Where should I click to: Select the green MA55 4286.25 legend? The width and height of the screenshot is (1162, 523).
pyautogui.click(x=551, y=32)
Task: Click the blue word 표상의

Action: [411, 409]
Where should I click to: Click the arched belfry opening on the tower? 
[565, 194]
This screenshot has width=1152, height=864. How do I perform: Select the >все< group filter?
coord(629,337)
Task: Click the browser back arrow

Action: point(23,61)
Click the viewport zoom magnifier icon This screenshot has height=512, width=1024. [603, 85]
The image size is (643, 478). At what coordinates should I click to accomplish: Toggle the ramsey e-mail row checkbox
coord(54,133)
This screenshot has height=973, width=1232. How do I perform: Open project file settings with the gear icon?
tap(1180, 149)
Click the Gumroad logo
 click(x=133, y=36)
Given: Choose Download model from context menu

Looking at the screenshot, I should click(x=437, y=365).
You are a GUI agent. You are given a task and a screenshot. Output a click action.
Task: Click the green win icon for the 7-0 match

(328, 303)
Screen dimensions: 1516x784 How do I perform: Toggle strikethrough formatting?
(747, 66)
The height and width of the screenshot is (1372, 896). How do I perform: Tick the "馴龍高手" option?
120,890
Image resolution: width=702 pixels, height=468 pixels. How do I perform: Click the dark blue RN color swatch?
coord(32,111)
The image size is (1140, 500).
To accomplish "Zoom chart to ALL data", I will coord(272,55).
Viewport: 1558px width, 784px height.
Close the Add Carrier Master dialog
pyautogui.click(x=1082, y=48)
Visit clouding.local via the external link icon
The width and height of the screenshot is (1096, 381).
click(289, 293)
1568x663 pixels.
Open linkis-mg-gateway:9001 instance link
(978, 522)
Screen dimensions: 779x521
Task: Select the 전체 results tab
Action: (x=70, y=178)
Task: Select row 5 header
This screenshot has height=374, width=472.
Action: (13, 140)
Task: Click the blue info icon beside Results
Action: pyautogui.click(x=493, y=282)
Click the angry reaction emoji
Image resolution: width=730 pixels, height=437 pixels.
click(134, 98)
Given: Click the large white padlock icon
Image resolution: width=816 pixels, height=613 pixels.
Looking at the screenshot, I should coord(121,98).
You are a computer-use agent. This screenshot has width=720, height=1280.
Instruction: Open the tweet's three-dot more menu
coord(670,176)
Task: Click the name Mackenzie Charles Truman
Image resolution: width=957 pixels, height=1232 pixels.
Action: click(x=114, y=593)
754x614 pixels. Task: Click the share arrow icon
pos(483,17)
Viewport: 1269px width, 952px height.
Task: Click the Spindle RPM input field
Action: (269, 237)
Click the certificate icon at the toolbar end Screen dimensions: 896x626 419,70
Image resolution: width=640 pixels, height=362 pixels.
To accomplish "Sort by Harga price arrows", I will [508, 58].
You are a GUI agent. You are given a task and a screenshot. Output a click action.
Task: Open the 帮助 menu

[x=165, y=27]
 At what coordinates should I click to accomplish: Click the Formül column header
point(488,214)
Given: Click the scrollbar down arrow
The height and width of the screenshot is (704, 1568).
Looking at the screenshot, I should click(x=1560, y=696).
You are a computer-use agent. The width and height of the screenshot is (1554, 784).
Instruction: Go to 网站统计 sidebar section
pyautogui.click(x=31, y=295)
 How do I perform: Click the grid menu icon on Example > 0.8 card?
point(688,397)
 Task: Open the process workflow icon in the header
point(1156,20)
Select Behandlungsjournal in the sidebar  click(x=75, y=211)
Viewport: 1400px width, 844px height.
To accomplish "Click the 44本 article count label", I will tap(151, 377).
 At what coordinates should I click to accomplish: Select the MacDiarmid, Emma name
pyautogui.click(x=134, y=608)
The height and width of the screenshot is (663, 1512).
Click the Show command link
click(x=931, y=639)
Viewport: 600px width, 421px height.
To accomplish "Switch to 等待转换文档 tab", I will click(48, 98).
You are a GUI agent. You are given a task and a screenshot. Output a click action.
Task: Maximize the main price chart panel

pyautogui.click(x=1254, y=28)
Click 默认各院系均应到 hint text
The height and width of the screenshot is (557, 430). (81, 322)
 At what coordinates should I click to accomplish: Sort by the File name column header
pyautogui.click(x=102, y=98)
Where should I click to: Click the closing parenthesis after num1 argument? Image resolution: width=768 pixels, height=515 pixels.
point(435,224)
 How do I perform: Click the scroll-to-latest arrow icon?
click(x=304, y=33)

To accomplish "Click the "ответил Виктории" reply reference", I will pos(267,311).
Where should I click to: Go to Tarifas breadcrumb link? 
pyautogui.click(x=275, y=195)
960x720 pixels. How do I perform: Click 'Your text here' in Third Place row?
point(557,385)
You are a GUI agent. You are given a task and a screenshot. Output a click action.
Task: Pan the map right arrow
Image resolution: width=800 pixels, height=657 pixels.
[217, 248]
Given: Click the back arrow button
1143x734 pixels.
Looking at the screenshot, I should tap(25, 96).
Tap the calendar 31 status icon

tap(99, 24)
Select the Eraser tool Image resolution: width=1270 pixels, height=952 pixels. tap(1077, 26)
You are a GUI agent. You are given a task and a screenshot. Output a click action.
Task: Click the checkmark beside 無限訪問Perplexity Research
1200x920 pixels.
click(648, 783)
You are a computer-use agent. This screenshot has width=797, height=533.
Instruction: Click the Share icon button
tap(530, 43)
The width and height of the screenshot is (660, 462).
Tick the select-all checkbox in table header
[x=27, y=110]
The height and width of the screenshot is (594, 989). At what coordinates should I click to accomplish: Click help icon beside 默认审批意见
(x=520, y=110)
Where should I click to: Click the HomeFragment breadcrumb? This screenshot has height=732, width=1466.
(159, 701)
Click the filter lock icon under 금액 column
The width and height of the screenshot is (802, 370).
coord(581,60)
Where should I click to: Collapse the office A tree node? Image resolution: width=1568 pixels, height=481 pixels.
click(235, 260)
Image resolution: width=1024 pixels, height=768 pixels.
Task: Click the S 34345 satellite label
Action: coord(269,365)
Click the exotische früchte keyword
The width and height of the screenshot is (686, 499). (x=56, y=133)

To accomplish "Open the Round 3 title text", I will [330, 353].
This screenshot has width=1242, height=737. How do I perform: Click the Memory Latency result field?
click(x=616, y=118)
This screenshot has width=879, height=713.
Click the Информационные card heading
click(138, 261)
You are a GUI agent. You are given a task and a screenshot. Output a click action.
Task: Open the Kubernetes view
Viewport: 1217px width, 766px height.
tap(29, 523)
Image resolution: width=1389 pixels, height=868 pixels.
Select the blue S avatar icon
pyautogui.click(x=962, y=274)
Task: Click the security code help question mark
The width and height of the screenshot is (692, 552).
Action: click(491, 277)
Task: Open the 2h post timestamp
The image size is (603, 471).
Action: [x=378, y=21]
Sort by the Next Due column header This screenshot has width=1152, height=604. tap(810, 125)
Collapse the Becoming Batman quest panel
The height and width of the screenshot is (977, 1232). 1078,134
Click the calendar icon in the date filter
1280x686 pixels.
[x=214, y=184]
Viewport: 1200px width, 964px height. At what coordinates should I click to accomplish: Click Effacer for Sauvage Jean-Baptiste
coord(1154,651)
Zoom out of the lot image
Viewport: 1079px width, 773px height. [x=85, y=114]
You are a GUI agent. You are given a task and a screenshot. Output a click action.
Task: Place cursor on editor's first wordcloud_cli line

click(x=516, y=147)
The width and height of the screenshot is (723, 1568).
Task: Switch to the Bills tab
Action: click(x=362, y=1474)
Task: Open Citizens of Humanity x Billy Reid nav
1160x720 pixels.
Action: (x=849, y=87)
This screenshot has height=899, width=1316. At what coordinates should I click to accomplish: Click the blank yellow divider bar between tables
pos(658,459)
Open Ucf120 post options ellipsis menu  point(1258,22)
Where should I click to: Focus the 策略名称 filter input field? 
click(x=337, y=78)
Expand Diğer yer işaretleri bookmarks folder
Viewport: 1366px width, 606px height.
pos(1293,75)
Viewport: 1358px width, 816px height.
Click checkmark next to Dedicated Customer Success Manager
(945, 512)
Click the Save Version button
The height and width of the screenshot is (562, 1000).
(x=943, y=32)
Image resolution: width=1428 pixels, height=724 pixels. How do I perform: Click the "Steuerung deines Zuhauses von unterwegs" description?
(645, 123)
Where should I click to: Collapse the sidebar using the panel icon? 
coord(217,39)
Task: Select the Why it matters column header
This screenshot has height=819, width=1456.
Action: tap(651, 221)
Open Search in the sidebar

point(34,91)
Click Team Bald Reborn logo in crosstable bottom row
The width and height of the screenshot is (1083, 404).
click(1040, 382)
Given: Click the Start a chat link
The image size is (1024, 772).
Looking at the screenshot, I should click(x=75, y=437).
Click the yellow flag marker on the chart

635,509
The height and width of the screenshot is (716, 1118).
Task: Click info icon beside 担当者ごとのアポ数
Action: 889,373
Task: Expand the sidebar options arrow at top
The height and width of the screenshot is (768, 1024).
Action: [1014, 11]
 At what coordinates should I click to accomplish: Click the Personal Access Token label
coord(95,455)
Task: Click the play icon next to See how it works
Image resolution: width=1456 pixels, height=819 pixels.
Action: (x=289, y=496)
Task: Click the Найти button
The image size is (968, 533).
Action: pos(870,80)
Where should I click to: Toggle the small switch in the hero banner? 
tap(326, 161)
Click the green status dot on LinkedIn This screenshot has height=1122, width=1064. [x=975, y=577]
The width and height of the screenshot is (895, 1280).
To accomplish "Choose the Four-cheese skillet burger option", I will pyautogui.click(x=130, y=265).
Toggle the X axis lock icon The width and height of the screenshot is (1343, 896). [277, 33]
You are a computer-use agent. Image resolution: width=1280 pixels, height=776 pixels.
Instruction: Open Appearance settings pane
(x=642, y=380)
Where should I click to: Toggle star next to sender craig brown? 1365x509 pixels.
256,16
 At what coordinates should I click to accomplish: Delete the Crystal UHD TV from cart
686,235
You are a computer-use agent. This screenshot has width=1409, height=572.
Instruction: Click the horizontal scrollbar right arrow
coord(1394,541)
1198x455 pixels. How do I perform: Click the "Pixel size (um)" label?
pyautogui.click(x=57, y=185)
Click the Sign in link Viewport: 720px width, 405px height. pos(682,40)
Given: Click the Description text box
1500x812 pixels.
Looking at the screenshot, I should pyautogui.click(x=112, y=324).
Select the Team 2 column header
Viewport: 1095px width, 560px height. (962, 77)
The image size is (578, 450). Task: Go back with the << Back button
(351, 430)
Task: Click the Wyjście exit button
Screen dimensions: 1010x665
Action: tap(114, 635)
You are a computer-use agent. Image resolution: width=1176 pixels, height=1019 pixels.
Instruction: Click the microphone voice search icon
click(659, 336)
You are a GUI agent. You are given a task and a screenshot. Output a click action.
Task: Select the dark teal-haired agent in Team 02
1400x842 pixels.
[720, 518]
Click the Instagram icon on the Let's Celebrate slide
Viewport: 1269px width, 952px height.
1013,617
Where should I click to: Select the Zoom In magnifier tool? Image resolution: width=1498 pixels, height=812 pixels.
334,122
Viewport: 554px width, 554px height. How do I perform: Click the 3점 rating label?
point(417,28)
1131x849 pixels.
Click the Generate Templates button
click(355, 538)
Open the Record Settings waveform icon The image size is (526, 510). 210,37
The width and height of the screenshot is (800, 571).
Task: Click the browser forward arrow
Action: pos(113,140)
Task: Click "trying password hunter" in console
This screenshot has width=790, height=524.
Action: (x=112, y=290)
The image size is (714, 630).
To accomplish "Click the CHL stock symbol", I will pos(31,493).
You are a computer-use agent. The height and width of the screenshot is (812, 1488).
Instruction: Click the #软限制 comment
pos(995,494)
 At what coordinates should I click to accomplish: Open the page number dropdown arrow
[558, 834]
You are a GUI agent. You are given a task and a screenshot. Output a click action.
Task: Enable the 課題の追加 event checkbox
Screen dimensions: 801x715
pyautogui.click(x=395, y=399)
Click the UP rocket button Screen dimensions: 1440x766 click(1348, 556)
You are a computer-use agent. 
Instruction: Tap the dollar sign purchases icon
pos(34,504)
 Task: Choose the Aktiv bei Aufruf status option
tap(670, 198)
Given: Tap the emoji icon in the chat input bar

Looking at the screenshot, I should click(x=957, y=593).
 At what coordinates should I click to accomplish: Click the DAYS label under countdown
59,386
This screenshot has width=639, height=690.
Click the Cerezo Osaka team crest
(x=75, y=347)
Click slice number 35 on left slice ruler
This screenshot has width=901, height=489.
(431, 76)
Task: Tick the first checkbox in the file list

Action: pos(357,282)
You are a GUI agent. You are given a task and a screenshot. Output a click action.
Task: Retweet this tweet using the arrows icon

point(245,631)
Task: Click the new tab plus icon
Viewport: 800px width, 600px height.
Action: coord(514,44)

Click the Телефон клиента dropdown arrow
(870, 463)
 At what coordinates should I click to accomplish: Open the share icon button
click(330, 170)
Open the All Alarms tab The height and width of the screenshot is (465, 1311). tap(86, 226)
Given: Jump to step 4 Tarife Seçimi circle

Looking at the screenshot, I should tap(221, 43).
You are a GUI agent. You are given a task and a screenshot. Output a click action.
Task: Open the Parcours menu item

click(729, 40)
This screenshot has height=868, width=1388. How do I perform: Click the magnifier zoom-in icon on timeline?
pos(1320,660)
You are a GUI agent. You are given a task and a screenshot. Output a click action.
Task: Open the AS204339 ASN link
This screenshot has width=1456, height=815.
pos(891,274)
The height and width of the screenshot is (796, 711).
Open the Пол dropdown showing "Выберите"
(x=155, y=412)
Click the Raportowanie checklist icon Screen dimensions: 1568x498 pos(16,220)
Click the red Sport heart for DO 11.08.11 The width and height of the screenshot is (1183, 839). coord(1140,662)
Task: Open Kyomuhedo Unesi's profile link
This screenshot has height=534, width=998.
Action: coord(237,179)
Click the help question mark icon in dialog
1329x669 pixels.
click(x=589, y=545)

- [TASK DIRECTIONS]
Report the count of lines in the listing above that include "options", and nothing more.

- [SOLUTION TO THE PROBLEM]
2